Individuals with access to privileged data such as healthcare records frequently put their organization's sensitive information at risk according to a new report issued by Raytheon Company.
Focusing on 'the human factor,' the survey report, titled "Privileged User Abuse and the Insider Threat", finds that many individuals with the highest levels of network access in organizations are often granted access to data and areas of the network not necessary for their roles and responsibilities.
The report reveals that 65 percent of survey respondents indicated that curiosity – not job necessity – drives these same individuals to access sensitive or confidential data.
"The results of this survey should serve as a wakeup call to every executive with responsibility for protecting company or customer sensitive data," said Jack Harrington, vice president of Cybersecurity and Special Missions, Raytheon Intelligence Information and Services. "While the problem is acutely understood, the solutions are not."
Conducted by information security industry leader Ponemon, the survey identified 693 respondents as ‘privileged users’, meaning they are network engineers, database administrators, information-security practitioners and cloud custodians.
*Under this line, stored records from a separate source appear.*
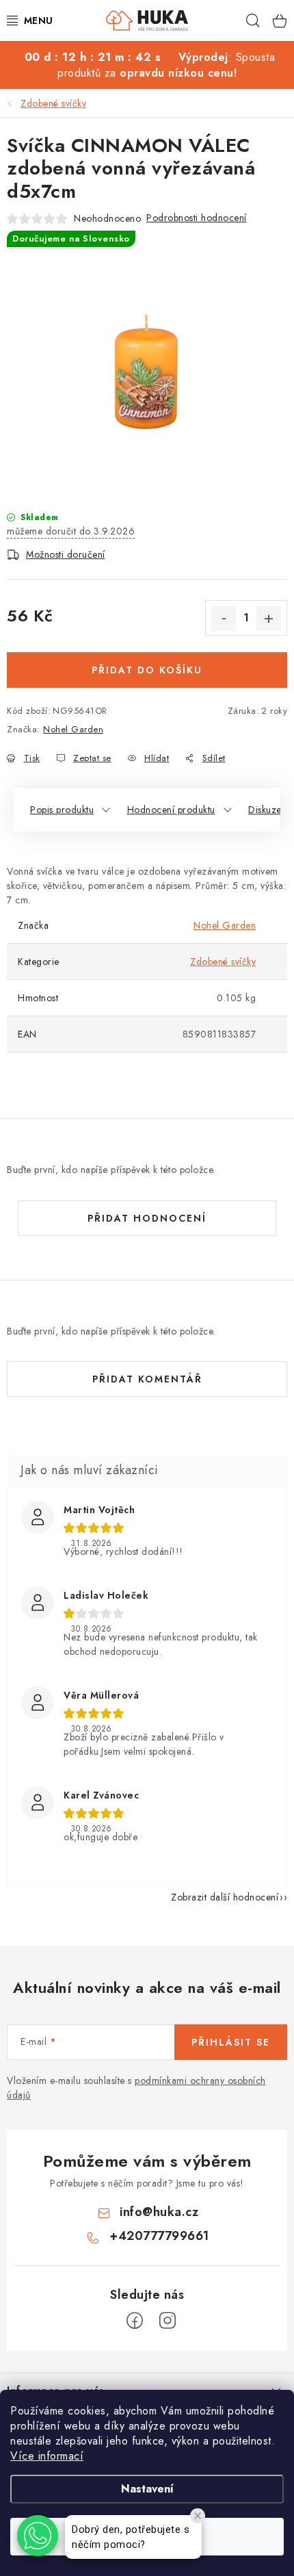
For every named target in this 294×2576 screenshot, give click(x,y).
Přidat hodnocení (147, 1218)
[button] (37, 2535)
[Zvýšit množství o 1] (268, 618)
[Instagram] (167, 2321)
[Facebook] (134, 2321)
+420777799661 (159, 2236)
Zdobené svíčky (223, 961)
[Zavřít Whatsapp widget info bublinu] (197, 2515)
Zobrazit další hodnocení (224, 1897)
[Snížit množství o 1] (223, 618)
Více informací (46, 2456)
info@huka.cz (159, 2212)
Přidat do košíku (147, 670)
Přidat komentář (147, 1379)
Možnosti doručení (65, 554)
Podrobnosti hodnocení (196, 217)
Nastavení (147, 2489)
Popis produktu (62, 809)
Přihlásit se (230, 2042)
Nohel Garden (73, 729)
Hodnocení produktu (171, 809)
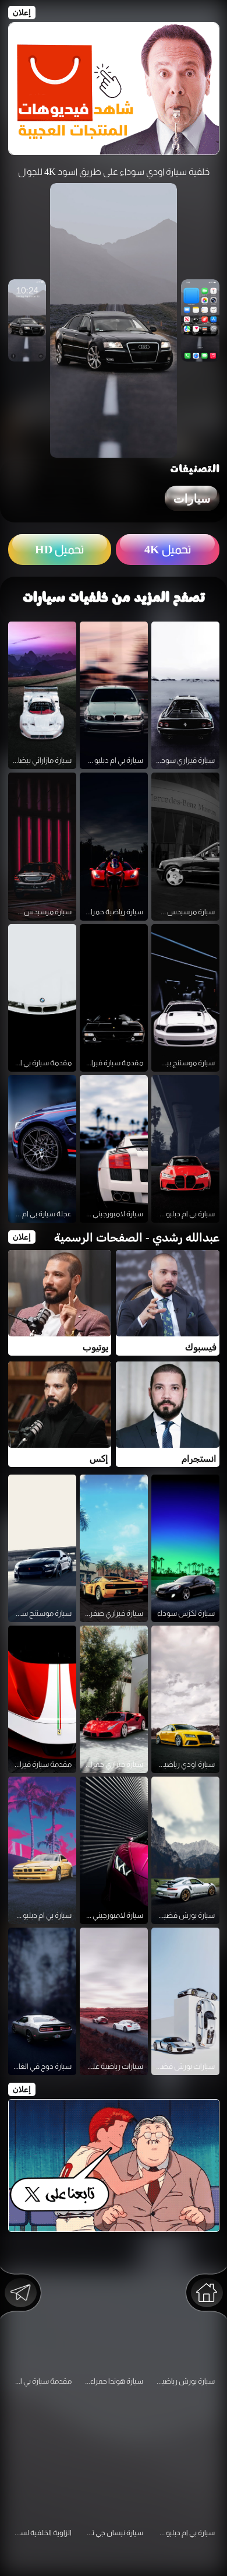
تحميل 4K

It found that 88 percent recognize insider threats as a cause for alarm but have difficulty identifying specific threatening actions by insiders.
69 percent surveyed stated their security tools do not provide enough contextual information to determine intent behind reported incidents and 59 percent stated their tools yield too many false positives.
"Good people can make mistakes and put sensitive data at risk," Harrington continued. "Even a well-intentioned, seasoned, privileged user with wide access to a network poses great risks because they are high-value targets to corporate 'hacktivists' and persistent adversaries eager to penetrate a company's defenses."
However, he also emphasised that privileged users with malicious intent are a significant threat to an organization.
"The goal of this survey is to not only share current insider threat statistics but to educate organizations on their privileged users and the threats and attacks that can happen because of the access they own," said Harrington. "If a privileged user wants to do bad things, their elevated access to the company network makes it easier for them."